Reproduce every entry that follows word for word, but omit the images.

(Stored data)
◆ ◆ ◆ ◆
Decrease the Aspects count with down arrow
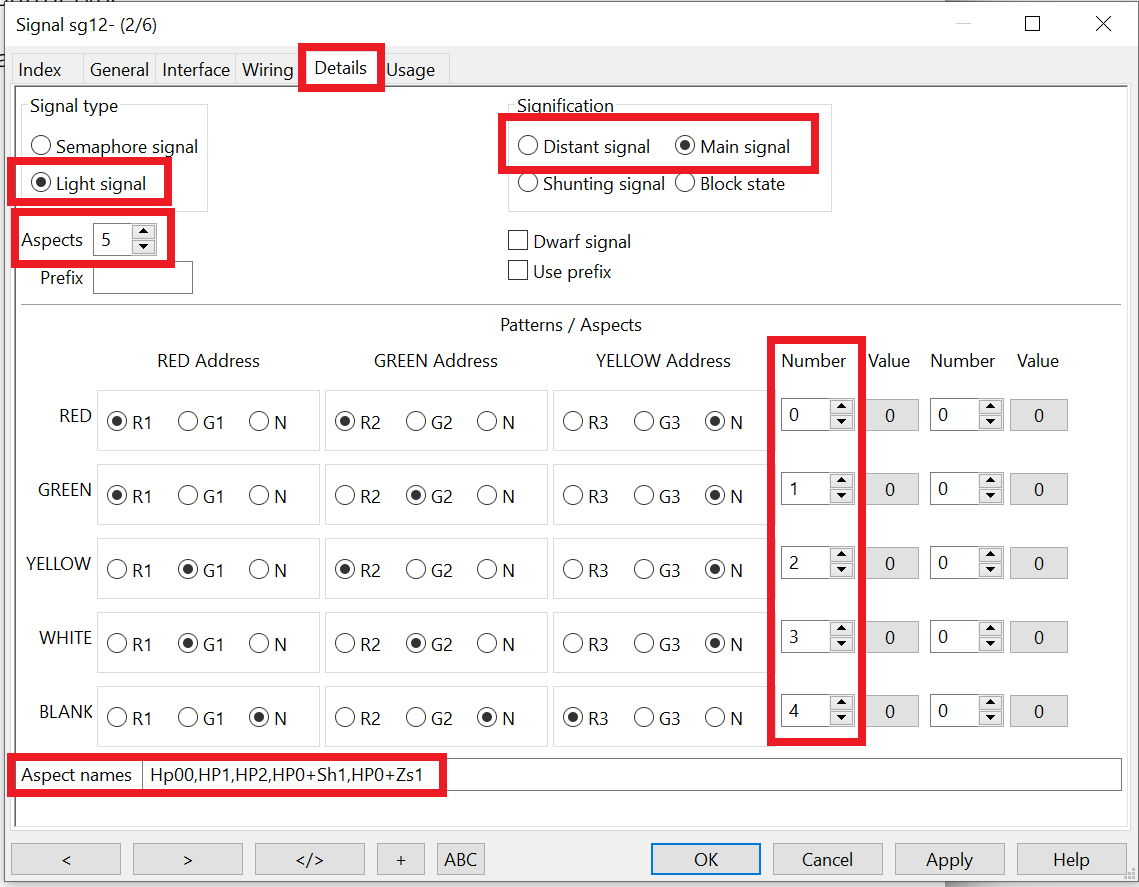The height and width of the screenshot is (887, 1139). [x=144, y=246]
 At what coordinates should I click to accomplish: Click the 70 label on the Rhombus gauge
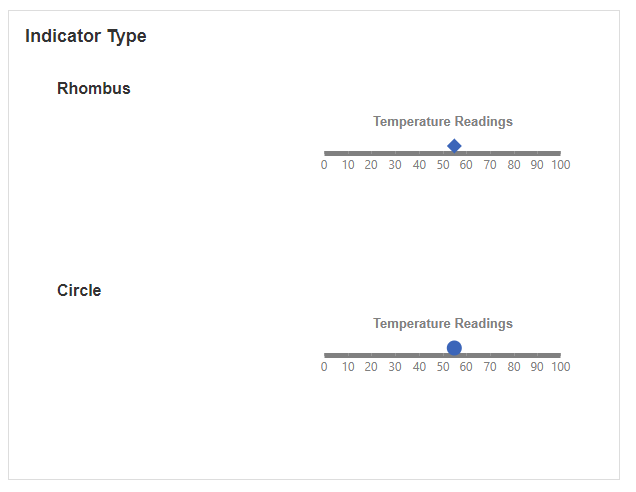[490, 165]
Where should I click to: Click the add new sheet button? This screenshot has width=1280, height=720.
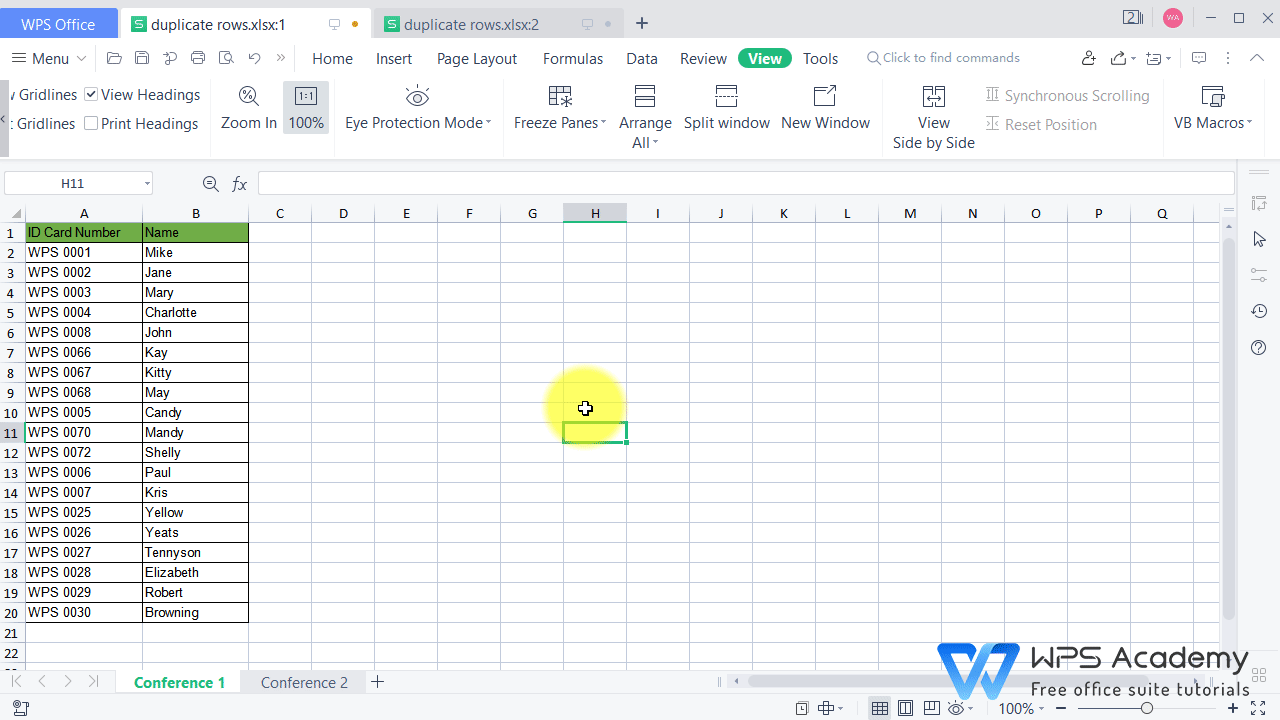coord(377,681)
◆ ◆ ◆ ◆
Task answer —
Decrease the Aspects count with down arrow
The height and width of the screenshot is (887, 1139). [x=144, y=246]
 At what coordinates should I click to accomplish: Click the 70 label on the Rhombus gauge
[490, 165]
Where should I click to: Click the add new sheet button? This screenshot has width=1280, height=720.
coord(377,681)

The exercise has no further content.